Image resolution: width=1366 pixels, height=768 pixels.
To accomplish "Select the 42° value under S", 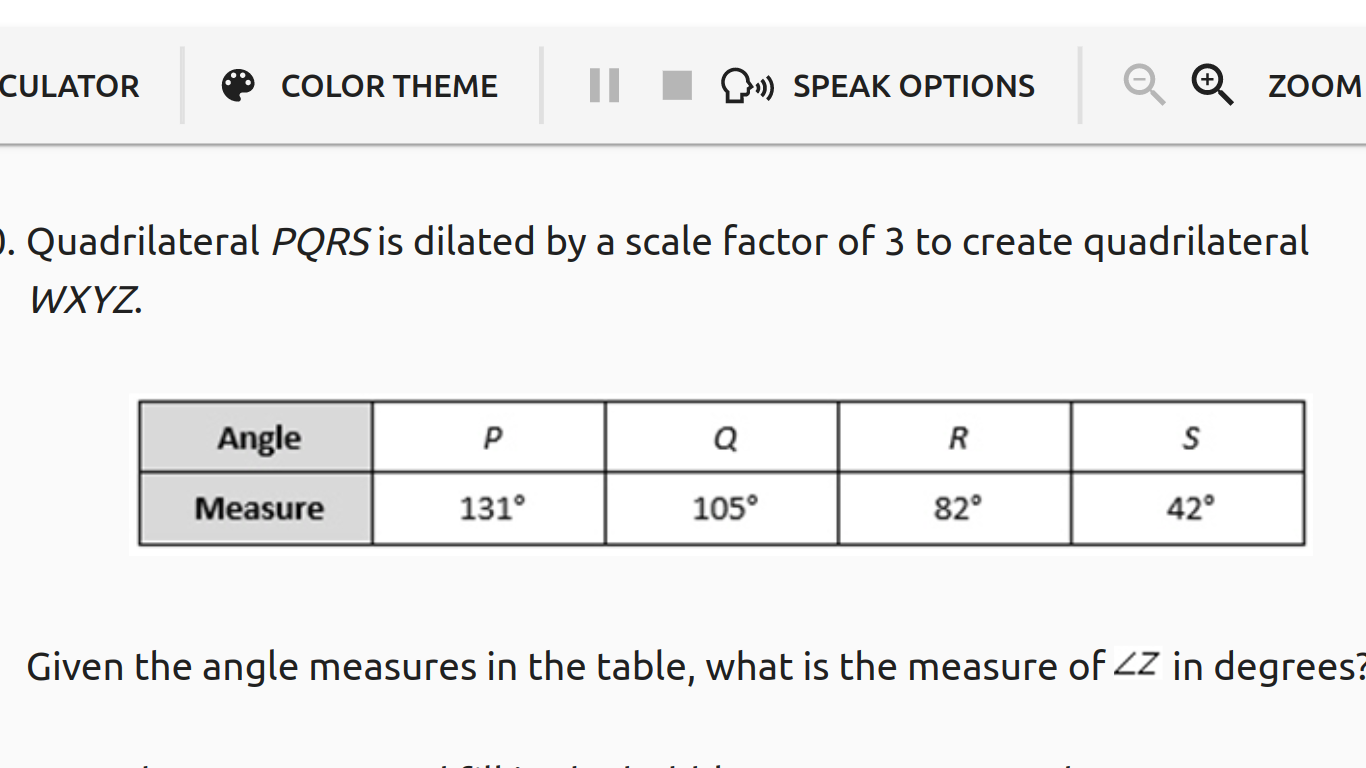I will [1187, 507].
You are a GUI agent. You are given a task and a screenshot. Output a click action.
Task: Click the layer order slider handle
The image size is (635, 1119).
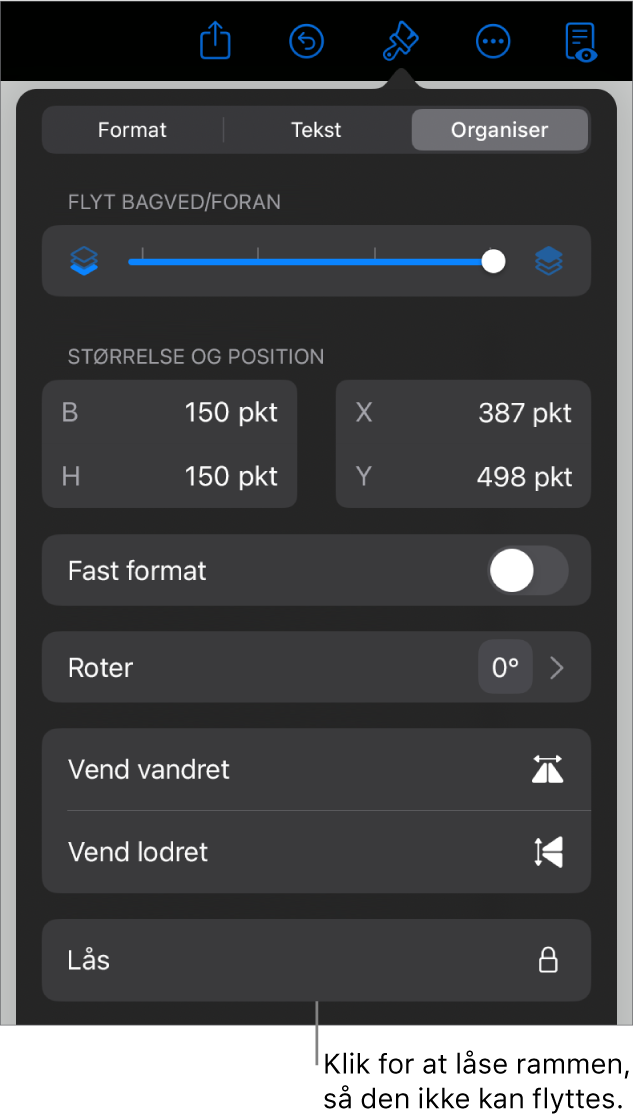tap(493, 261)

____________________

PROBLEM REQUIREMENTS: Start at the line that contains "You are a GUI" and retype every line through the end of the entries above, both ends included. Exclude all pictures.

FINISHED TASK:
You are a GUI agent. You are given a task and a screenshot. Output a click action.
Task: Click the layer order slider handle
The image size is (635, 1119).
tap(493, 261)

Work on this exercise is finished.